Progesterone receptors (PRs) are critical regulators of mammary gland development and contributors to breast cancer progression. Posttranslational modifications of PR have been shown to alter hormone responsiveness. Site-directed mutagenesis demonstrated that upon hormone binding, PR is acetylated at the consensus sequence, KXKK (amino acids 638-641), located within the hinge region. We created an acetylation-deficient (K-A) mutant as well as acetylation mimics (K-Q or K-T). Interestingly, similar to K-A PR, PR acetylation mimics (K-Q or K-T) displayed delayed phosphorylation and nuclear entry relative to wild-type (wt) PR-B, indicative of disruption of PR nuclear-cytoplasmic shuttling. Wt PR-B, but not K-mutant PRs, induced c-myc at 1 h of progestin treatment. However, at 6 h of treatment, c-myc induction was comparable with levels induced by wt PR-B, suggesting that the precise timing of PR phosphorylation and nuclear retention are critical for cells to rapidly initiate robust transcriptional programs. In contrast to c-myc, progestin-induced serum- and glucocorticoid-regulated kinase (SGK) expression displayed sensitivity to PR acetylation but not nuclear entry. Namely, in the presence of progestin, acetylation-deficient (K-A) mutant PR-B up-regulated SGK mRNA relative to wt PR; progesterone response element-luciferase assays confirmed this result. However, K-Q and K-T acetylation mimics only weakly induced SGK expression independently of nuclear retention.
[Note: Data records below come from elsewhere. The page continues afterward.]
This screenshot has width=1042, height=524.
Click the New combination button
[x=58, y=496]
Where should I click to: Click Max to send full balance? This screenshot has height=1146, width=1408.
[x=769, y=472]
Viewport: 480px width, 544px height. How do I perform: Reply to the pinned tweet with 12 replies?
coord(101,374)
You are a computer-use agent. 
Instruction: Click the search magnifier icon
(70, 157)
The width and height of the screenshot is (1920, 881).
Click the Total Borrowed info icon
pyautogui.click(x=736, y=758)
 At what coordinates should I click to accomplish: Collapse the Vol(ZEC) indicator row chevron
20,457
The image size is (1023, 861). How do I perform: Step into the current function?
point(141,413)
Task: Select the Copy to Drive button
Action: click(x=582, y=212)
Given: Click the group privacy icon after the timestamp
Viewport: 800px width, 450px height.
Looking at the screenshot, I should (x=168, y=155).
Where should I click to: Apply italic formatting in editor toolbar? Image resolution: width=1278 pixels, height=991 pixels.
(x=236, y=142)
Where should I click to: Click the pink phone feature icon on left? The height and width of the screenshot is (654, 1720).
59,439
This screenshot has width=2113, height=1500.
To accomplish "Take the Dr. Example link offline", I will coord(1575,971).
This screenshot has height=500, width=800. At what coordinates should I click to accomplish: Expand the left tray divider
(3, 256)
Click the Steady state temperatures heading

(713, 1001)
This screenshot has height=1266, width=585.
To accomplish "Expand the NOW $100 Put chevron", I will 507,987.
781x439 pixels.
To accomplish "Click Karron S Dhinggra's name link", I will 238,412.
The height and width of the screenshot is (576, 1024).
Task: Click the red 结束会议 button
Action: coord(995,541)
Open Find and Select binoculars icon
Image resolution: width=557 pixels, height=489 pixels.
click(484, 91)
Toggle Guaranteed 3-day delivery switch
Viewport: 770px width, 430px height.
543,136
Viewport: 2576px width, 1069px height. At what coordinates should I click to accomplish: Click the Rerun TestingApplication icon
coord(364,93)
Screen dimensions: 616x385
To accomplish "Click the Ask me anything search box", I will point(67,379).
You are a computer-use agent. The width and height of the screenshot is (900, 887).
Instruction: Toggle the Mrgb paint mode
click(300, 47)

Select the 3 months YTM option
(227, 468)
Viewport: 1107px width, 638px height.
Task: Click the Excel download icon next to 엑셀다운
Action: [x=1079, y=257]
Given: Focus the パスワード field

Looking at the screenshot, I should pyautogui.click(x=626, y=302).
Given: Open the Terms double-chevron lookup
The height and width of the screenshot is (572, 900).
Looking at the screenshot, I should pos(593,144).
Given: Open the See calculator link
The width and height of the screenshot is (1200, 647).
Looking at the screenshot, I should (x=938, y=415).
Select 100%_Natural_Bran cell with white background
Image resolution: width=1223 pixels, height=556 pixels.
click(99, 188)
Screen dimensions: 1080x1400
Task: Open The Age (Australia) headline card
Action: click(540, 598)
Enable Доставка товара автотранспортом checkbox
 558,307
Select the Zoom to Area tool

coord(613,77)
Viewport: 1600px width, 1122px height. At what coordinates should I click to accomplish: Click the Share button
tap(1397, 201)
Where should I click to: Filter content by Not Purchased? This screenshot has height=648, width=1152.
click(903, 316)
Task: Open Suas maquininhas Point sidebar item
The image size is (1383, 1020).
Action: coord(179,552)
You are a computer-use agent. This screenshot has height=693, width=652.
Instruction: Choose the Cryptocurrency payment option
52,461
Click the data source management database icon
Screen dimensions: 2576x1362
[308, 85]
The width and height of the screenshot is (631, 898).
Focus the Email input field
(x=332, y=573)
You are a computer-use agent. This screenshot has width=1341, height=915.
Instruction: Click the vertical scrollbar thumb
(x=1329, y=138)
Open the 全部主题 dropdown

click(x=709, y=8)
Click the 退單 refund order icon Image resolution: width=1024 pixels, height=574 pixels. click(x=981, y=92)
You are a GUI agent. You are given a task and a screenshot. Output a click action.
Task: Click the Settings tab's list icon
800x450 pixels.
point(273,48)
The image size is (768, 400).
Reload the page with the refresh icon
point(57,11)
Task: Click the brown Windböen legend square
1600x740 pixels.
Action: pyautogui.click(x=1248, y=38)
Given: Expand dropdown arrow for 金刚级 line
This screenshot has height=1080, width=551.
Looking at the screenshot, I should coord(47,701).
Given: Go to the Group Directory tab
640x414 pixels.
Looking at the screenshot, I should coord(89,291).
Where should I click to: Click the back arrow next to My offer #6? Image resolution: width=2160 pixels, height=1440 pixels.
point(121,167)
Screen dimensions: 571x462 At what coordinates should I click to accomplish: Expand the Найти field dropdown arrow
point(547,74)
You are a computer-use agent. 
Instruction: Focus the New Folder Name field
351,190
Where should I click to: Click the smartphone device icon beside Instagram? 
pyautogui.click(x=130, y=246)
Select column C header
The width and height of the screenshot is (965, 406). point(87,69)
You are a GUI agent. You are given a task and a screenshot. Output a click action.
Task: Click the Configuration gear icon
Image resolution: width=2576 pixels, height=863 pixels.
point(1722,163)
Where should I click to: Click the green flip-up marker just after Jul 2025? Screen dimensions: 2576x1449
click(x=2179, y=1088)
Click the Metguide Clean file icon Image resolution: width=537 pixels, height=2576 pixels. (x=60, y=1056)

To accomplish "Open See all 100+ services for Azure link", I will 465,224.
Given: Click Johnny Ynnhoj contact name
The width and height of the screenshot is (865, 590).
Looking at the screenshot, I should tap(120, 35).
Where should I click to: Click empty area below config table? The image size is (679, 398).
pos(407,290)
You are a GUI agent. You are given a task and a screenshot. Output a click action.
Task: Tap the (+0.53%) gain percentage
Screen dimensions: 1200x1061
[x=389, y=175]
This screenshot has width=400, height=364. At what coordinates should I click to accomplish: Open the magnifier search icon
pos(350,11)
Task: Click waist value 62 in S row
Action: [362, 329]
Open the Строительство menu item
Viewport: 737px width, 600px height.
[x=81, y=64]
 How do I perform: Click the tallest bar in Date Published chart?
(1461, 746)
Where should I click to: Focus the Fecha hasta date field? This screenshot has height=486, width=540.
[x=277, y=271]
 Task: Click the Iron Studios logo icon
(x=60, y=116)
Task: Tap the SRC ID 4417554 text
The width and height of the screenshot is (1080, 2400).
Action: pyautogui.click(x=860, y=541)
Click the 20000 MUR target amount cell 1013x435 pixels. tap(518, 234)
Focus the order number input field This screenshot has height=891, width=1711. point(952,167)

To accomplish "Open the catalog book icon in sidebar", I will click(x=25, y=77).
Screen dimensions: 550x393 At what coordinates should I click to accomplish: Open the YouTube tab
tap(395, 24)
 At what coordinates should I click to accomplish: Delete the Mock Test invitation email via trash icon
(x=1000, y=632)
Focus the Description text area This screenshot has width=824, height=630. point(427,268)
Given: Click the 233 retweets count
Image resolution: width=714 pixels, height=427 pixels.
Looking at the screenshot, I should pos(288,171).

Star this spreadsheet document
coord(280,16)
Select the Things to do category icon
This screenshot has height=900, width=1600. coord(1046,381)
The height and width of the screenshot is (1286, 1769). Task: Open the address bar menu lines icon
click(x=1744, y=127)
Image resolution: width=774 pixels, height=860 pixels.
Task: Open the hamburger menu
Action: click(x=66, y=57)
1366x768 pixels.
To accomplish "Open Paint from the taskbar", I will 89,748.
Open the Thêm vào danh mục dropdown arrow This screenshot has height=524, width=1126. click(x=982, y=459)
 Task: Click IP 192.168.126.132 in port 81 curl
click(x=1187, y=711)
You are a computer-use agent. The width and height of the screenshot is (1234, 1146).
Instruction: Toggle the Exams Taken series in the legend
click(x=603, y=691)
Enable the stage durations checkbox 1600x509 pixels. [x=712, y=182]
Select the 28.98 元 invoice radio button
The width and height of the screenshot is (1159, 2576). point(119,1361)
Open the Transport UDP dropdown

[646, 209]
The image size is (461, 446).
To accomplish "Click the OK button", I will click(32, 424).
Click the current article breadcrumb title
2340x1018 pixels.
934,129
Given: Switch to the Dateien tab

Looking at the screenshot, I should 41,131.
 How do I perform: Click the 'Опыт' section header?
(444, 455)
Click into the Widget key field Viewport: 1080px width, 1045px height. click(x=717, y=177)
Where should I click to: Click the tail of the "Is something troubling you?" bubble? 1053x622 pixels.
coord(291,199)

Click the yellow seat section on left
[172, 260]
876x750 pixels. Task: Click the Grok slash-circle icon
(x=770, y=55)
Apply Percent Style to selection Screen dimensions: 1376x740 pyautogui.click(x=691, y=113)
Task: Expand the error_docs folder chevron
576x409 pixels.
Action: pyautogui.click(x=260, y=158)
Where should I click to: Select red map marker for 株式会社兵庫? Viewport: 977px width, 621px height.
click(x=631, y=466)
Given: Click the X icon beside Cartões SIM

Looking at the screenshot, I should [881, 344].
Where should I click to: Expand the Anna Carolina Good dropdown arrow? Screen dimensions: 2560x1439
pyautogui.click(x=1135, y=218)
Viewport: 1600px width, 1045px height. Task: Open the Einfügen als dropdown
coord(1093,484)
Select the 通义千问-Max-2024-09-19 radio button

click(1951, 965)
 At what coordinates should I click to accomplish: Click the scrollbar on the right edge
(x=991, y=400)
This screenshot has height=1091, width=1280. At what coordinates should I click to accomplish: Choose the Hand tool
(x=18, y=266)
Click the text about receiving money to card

These data reveal the ability of PR acetylation to alter the magnitude of transcriptional response at selected (slow response) promoters (SGK), whereas the hinge region dictates the kinetics of the transcriptional response to hormone at other (rapid response) promoters (c-myc). In sum, the PR hinge region is multifunctional. Understanding the ability of this region to couple acetylation, phosphorylation, and nuclear entry may provide clues to mechanisms of altered hormone responsiveness.